» **Your objective**
Reproduce every line of the records below, requests included, and shift each answer coordinate up by 91, leaving all numbers in the requests as they are. Omit the pictures from your output.

» **Recorded information**
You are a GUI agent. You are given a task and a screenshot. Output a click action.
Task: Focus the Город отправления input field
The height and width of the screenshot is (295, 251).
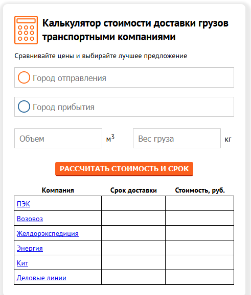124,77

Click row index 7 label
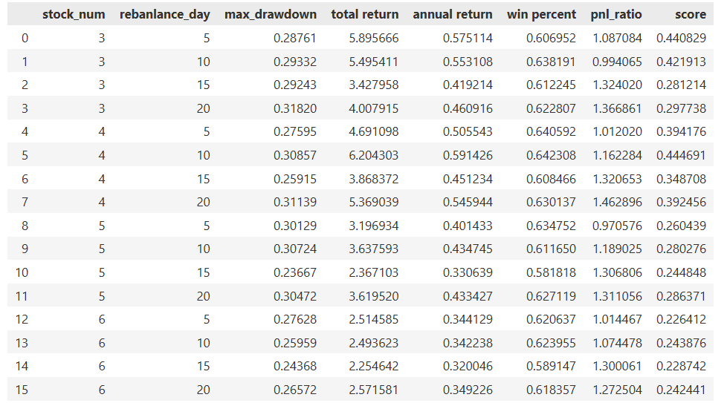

» **Exercise answer**
You are a GUI agent. You are given a task and a screenshot. Output a click action.
Task: Focus the Город отправления input field
The height and width of the screenshot is (295, 251).
215,168

Click row index 7 label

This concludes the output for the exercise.